RECORDS PROVIDED START
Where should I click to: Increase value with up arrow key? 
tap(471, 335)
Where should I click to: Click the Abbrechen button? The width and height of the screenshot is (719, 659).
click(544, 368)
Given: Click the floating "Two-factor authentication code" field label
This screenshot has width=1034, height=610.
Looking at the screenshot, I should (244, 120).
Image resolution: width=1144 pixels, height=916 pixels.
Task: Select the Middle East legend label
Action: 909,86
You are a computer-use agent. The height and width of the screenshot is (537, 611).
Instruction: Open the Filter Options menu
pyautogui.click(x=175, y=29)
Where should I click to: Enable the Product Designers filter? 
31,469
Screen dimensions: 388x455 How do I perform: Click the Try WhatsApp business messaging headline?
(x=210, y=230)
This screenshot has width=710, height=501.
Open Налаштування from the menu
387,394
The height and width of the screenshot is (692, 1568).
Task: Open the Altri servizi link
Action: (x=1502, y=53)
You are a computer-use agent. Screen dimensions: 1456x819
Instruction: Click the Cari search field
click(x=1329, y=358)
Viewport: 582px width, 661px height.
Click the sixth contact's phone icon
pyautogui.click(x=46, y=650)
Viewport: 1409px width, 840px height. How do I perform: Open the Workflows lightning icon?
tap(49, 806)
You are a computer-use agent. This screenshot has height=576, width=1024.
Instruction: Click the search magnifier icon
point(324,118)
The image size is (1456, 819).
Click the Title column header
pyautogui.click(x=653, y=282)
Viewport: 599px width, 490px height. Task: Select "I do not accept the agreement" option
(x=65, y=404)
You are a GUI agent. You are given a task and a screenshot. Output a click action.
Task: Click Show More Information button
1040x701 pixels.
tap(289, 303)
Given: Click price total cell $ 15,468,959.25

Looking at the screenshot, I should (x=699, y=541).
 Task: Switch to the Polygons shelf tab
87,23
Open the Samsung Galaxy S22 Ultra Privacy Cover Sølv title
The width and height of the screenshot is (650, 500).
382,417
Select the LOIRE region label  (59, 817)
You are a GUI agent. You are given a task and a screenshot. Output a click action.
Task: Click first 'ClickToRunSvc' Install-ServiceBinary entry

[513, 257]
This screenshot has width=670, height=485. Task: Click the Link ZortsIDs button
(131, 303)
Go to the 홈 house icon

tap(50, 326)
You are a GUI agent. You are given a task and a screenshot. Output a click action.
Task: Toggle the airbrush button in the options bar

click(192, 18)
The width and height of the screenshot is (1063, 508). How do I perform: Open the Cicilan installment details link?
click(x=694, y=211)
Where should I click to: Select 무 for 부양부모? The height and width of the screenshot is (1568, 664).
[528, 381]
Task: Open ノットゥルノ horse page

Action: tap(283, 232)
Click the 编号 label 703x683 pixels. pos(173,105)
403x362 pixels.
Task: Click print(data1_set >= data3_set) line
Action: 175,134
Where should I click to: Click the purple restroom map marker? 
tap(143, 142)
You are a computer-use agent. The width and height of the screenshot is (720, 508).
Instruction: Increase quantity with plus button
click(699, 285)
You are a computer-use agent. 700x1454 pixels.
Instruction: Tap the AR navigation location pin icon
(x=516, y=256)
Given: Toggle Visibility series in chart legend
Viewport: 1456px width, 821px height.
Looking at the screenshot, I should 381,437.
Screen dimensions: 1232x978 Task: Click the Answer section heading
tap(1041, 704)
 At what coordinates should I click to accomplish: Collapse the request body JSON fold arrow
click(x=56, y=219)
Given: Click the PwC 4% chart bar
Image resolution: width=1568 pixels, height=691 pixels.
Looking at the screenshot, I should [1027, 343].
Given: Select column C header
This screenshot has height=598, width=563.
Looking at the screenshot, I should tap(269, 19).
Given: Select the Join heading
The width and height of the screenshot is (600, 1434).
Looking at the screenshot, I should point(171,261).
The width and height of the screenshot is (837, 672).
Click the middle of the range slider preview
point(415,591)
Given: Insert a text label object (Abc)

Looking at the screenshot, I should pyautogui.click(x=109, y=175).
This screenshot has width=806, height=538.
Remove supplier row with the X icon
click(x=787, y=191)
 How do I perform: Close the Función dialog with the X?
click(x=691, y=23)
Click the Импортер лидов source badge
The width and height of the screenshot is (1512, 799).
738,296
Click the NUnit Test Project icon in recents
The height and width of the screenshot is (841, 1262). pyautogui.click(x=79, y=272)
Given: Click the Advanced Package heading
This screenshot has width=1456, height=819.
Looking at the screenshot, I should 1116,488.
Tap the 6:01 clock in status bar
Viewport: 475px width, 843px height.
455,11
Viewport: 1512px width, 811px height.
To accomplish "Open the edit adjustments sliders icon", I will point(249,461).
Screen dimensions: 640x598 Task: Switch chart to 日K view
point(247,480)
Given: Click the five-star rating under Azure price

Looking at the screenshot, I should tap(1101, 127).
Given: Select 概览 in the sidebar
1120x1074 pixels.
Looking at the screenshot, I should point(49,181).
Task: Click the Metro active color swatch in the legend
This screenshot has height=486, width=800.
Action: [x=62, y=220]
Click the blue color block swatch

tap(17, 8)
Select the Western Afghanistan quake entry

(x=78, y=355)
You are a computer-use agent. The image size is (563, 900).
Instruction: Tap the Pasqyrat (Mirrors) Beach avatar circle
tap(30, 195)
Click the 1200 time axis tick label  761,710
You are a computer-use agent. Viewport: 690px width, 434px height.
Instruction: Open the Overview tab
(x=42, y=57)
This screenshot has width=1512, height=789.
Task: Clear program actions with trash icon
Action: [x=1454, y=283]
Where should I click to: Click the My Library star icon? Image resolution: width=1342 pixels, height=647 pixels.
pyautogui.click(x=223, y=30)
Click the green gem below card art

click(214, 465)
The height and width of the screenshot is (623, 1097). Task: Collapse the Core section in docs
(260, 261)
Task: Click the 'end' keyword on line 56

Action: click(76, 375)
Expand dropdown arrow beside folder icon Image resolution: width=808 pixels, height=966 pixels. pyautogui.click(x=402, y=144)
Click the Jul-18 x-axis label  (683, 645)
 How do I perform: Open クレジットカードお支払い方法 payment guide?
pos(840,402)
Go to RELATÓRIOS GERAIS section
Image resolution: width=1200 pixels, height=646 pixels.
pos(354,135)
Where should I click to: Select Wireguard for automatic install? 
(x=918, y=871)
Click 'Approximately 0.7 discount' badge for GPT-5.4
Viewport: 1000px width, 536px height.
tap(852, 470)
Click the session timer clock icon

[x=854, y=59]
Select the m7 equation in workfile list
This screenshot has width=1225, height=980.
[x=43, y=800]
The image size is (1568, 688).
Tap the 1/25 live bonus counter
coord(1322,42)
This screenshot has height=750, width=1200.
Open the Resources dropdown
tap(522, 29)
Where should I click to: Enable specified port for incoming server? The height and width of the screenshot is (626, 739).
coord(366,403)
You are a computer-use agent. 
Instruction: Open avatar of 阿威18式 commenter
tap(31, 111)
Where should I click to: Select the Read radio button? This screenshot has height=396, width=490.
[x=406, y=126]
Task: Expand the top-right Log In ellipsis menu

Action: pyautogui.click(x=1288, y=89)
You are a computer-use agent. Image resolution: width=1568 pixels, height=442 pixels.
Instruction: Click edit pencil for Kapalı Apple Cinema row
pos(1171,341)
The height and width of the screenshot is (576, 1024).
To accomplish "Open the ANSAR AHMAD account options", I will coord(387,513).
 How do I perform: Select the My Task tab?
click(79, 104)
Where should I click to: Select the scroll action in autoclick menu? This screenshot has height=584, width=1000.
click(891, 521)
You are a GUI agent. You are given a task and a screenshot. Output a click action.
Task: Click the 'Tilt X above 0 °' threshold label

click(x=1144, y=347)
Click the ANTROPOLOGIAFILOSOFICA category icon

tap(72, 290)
RECORDS PROVIDED END
WHAT TO PRODUCE: Set all the entries above down again exactly.

TASK RESPONSE:
Where should I click to: Increase value with up arrow key? 
tap(471, 335)
Where should I click to: Click the Abbrechen button? The width and height of the screenshot is (719, 659).
click(544, 368)
Given: Click the floating "Two-factor authentication code" field label
This screenshot has width=1034, height=610.
Looking at the screenshot, I should (244, 120).
Image resolution: width=1144 pixels, height=916 pixels.
Task: Select the Middle East legend label
Action: 909,86
You are a computer-use agent. The height and width of the screenshot is (537, 611).
Instruction: Open the Filter Options menu
pyautogui.click(x=175, y=29)
Where should I click to: Enable the Product Designers filter? 
31,469
Screen dimensions: 388x455 How do I perform: Click the Try WhatsApp business messaging headline?
(x=210, y=230)
This screenshot has width=710, height=501.
Open Налаштування from the menu
387,394
The height and width of the screenshot is (692, 1568).
Task: Open the Altri servizi link
Action: (x=1502, y=53)
You are a computer-use agent. Screen dimensions: 1456x819
Instruction: Click the Cari search field
click(x=1329, y=358)
Viewport: 582px width, 661px height.
Click the sixth contact's phone icon
pyautogui.click(x=46, y=650)
Viewport: 1409px width, 840px height. How do I perform: Open the Workflows lightning icon?
tap(49, 806)
You are a computer-use agent. This screenshot has height=576, width=1024.
Instruction: Click the search magnifier icon
point(324,118)
The image size is (1456, 819).
Click the Title column header
pyautogui.click(x=653, y=282)
Viewport: 599px width, 490px height. Task: Select "I do not accept the agreement" option
(x=65, y=404)
You are a GUI agent. You are given a task and a screenshot. Output a click action.
Task: Click Show More Information button
1040x701 pixels.
tap(289, 303)
Given: Click price total cell $ 15,468,959.25

Looking at the screenshot, I should (x=699, y=541).
 Task: Switch to the Polygons shelf tab
87,23
Open the Samsung Galaxy S22 Ultra Privacy Cover Sølv title
The width and height of the screenshot is (650, 500).
382,417
Select the LOIRE region label  (59, 817)
You are a GUI agent. You are given a task and a screenshot. Output a click action.
Task: Click first 'ClickToRunSvc' Install-ServiceBinary entry

[513, 257]
This screenshot has width=670, height=485. Task: Click the Link ZortsIDs button
(131, 303)
Go to the 홈 house icon

tap(50, 326)
You are a GUI agent. You are given a task and a screenshot. Output a click action.
Task: Toggle the airbrush button in the options bar

click(192, 18)
The width and height of the screenshot is (1063, 508). How do I perform: Open the Cicilan installment details link?
click(x=694, y=211)
Where should I click to: Select 무 for 부양부모? The height and width of the screenshot is (1568, 664).
[528, 381]
Task: Open ノットゥルノ horse page

Action: tap(283, 232)
Click the 编号 label 703x683 pixels. pos(173,105)
403x362 pixels.
Task: Click print(data1_set >= data3_set) line
Action: 175,134
Where should I click to: Click the purple restroom map marker? 
tap(143, 142)
You are a computer-use agent. The width and height of the screenshot is (720, 508).
Instruction: Increase quantity with plus button
click(699, 285)
You are a computer-use agent. 700x1454 pixels.
Instruction: Tap the AR navigation location pin icon
(x=516, y=256)
Given: Toggle Visibility series in chart legend
Viewport: 1456px width, 821px height.
Looking at the screenshot, I should 381,437.
Screen dimensions: 1232x978 Task: Click the Answer section heading
tap(1041, 704)
 At what coordinates should I click to accomplish: Collapse the request body JSON fold arrow
click(x=56, y=219)
Given: Click the PwC 4% chart bar
Image resolution: width=1568 pixels, height=691 pixels.
Looking at the screenshot, I should [1027, 343].
Given: Select column C header
This screenshot has height=598, width=563.
Looking at the screenshot, I should tap(269, 19).
Given: Select the Join heading
The width and height of the screenshot is (600, 1434).
Looking at the screenshot, I should point(171,261).
The width and height of the screenshot is (837, 672).
Click the middle of the range slider preview
point(415,591)
Given: Insert a text label object (Abc)

Looking at the screenshot, I should pyautogui.click(x=109, y=175).
This screenshot has width=806, height=538.
Remove supplier row with the X icon
click(x=787, y=191)
 How do I perform: Close the Función dialog with the X?
click(x=691, y=23)
Click the Импортер лидов source badge
The width and height of the screenshot is (1512, 799).
738,296
Click the NUnit Test Project icon in recents
The height and width of the screenshot is (841, 1262). pyautogui.click(x=79, y=272)
Given: Click the Advanced Package heading
This screenshot has width=1456, height=819.
Looking at the screenshot, I should 1116,488.
Tap the 6:01 clock in status bar
Viewport: 475px width, 843px height.
455,11
Viewport: 1512px width, 811px height.
To accomplish "Open the edit adjustments sliders icon", I will point(249,461).
Screen dimensions: 640x598 Task: Switch chart to 日K view
point(247,480)
Given: Click the five-star rating under Azure price

Looking at the screenshot, I should tap(1101, 127).
Given: Select 概览 in the sidebar
1120x1074 pixels.
Looking at the screenshot, I should point(49,181).
Task: Click the Metro active color swatch in the legend
This screenshot has height=486, width=800.
Action: [x=62, y=220]
Click the blue color block swatch

tap(17, 8)
Select the Western Afghanistan quake entry

(x=78, y=355)
You are a computer-use agent. The image size is (563, 900).
Instruction: Tap the Pasqyrat (Mirrors) Beach avatar circle
tap(30, 195)
Click the 1200 time axis tick label  761,710
You are a computer-use agent. Viewport: 690px width, 434px height.
Instruction: Open the Overview tab
(x=42, y=57)
This screenshot has width=1512, height=789.
Task: Clear program actions with trash icon
Action: [x=1454, y=283]
Where should I click to: Click the My Library star icon? Image resolution: width=1342 pixels, height=647 pixels.
pyautogui.click(x=223, y=30)
Click the green gem below card art

click(214, 465)
The height and width of the screenshot is (623, 1097). Task: Collapse the Core section in docs
(260, 261)
Task: Click the 'end' keyword on line 56

Action: click(76, 375)
Expand dropdown arrow beside folder icon Image resolution: width=808 pixels, height=966 pixels. pyautogui.click(x=402, y=144)
Click the Jul-18 x-axis label  (683, 645)
 How do I perform: Open クレジットカードお支払い方法 payment guide?
pos(840,402)
Go to RELATÓRIOS GERAIS section
Image resolution: width=1200 pixels, height=646 pixels.
pos(354,135)
Where should I click to: Select Wireguard for automatic install? 
(x=918, y=871)
Click 'Approximately 0.7 discount' badge for GPT-5.4
Viewport: 1000px width, 536px height.
tap(852, 470)
Click the session timer clock icon

[x=854, y=59]
Select the m7 equation in workfile list
This screenshot has width=1225, height=980.
[x=43, y=800]
The image size is (1568, 688).
Tap the 1/25 live bonus counter
coord(1322,42)
This screenshot has height=750, width=1200.
Open the Resources dropdown
tap(522, 29)
Where should I click to: Enable specified port for incoming server? The height and width of the screenshot is (626, 739).
coord(366,403)
You are a computer-use agent. 
Instruction: Open avatar of 阿威18式 commenter
tap(31, 111)
Where should I click to: Select the Read radio button? This screenshot has height=396, width=490.
[x=406, y=126]
Task: Expand the top-right Log In ellipsis menu

Action: pyautogui.click(x=1288, y=89)
You are a computer-use agent. Image resolution: width=1568 pixels, height=442 pixels.
Instruction: Click edit pencil for Kapalı Apple Cinema row
pos(1171,341)
The height and width of the screenshot is (576, 1024).
To accomplish "Open the ANSAR AHMAD account options", I will coord(387,513).
 How do I perform: Select the My Task tab?
click(79, 104)
Where should I click to: Select the scroll action in autoclick menu? This screenshot has height=584, width=1000.
click(891, 521)
You are a GUI agent. You are given a task and a screenshot. Output a click action.
Task: Click the 'Tilt X above 0 °' threshold label

click(x=1144, y=347)
Click the ANTROPOLOGIAFILOSOFICA category icon

tap(72, 290)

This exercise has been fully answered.